Diantara negara tersebut, saya paling banyak menggunakan talenta dari Rusia. Beberapa teman pemilik perusahaan lain sering merasa heran bagaimana saya bisa memimpin tim teknis dari Rusia karena ada banyak sekali tantangannya, biasanya saya hanya menceritakan latar belakang dimana tahun 2009 silam saya berkesempatan bekerja dinegara eropa timur, yaitu Georgia dan Armenia. Beberapa negara Eropa timur pernah masuk dalam Uni Sovyet dari tahun 1922–1991 sehingga mereka mewarisi karakteristik yang mirip-mirip dengan Rusia. Meskipun cukup singkat, namun saya alhamdulillah sedikit banyak berhasil memahami karakteristik mereka. Mereka memiliki kemampuan teknis dalam bidang komputer yang sangat luar biasa namun memang cukup sulit dipahami karakter manusianya. Namun ketika kita berhasil memahami karakter mereka maka kita ibaratnya seperti memiliki senjata luar biasa untuk menyelesaikan tantangan demi tantangan dalam membangun produk di dunia IT. Hal yang sama saya yakin terjadi pada perusahaan-perusahaan besar seperti Google, Facebook, karena ada cukup banyak talenta dari Eropa timur khususnya Rusia dalam core team mereka.

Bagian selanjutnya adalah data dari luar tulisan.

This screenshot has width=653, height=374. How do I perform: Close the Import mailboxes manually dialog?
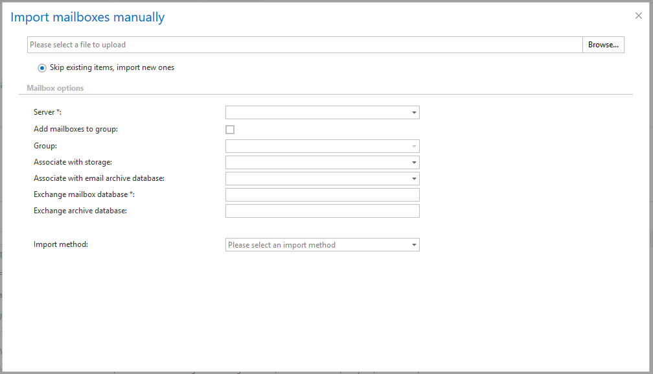[638, 16]
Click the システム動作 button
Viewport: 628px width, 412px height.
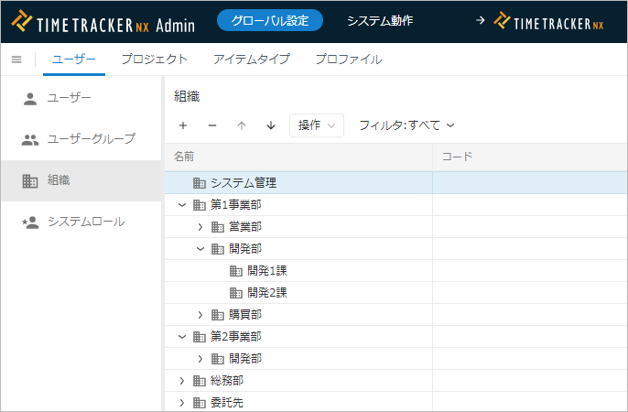click(380, 20)
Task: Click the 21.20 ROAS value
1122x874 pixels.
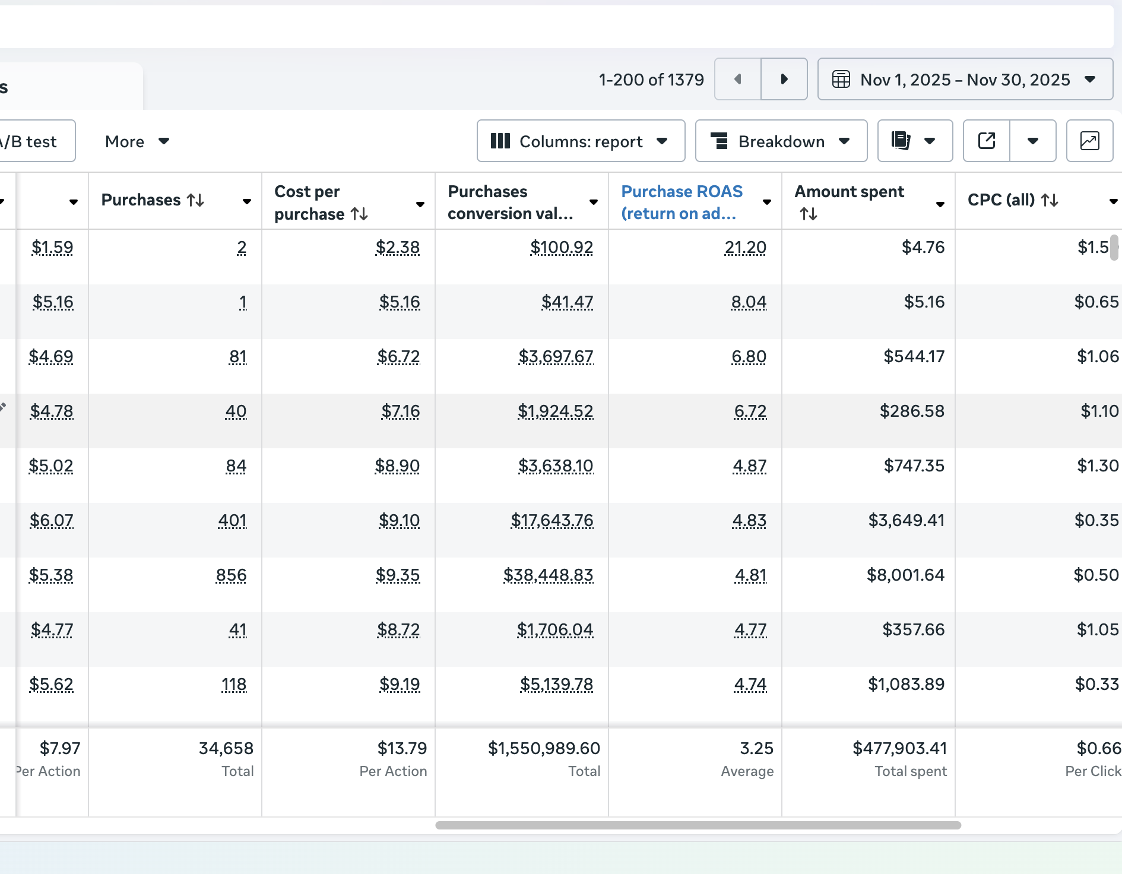Action: click(x=745, y=247)
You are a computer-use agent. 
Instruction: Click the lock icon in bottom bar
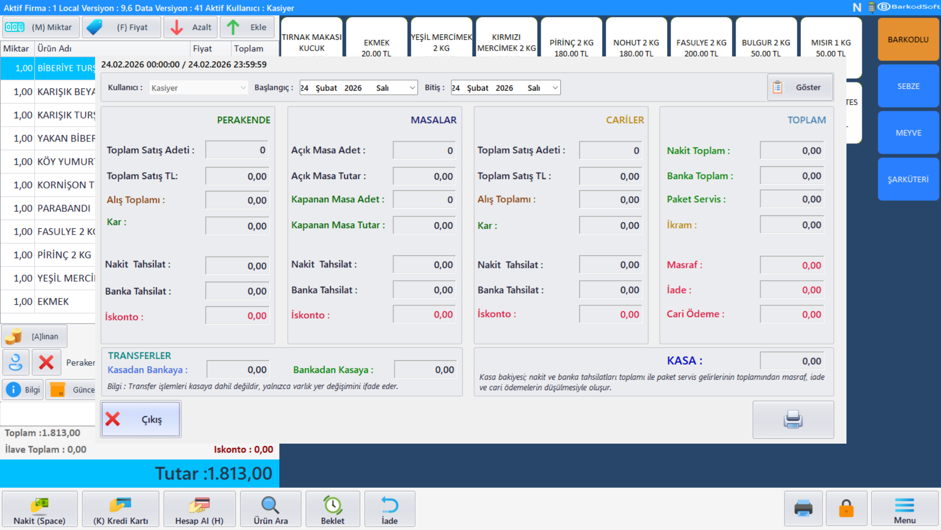tap(846, 508)
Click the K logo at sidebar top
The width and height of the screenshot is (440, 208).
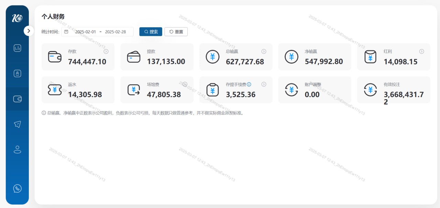pyautogui.click(x=17, y=18)
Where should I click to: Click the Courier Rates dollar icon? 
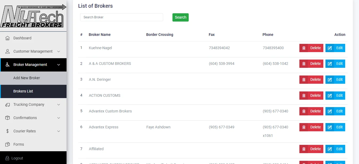coord(7,131)
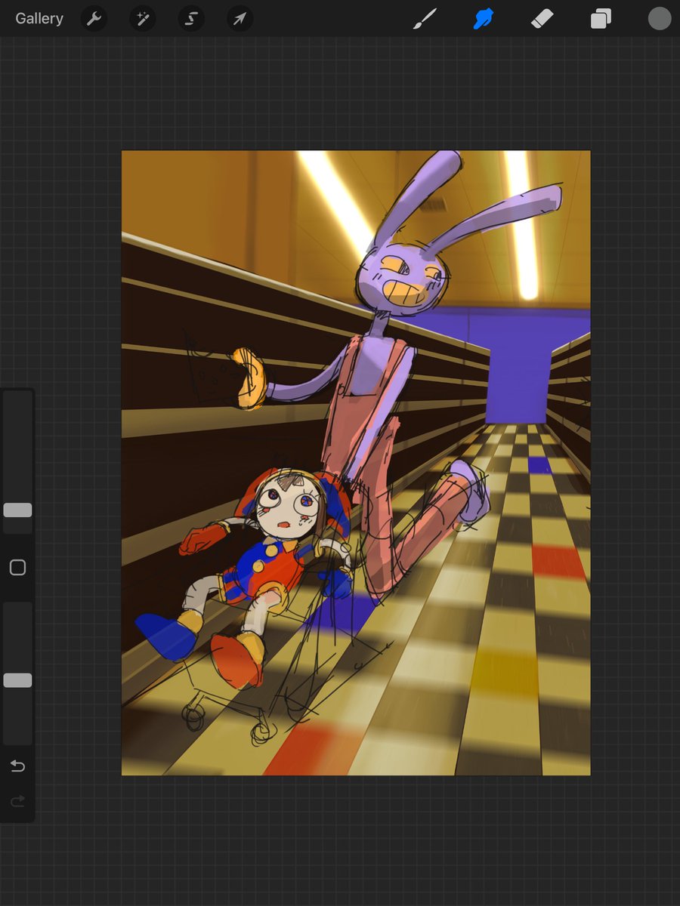Image resolution: width=680 pixels, height=906 pixels.
Task: Select the Eraser tool
Action: point(542,18)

Ketika menceritakan berdasarkan pengalaman maka ada banyak sekali yang harus disampaikan, dan belum tentu juga sesuai dengan latar belakang teman saya sehingga seringkali tidak bisa relate dengan konteks yang saya ceritakan.

Belakangan saya menemukan buku yang menurut saya bisa menjadi rujukan. Judulnya “The Culture Map” karya Erin Meyer.

Tentu saja isinya bukan hanya terkait negara Rusia, namun terdapat beragam contoh negara-negara lain beserta latar belakangnya. Bagus banget. Saya rekomendasikan bagi pembaca tulisan ini apabila banyak berhubungan dengan masyarakat internasional terutama di era global dimana batasan negara sudah menghilang melalui interaksi di Internet.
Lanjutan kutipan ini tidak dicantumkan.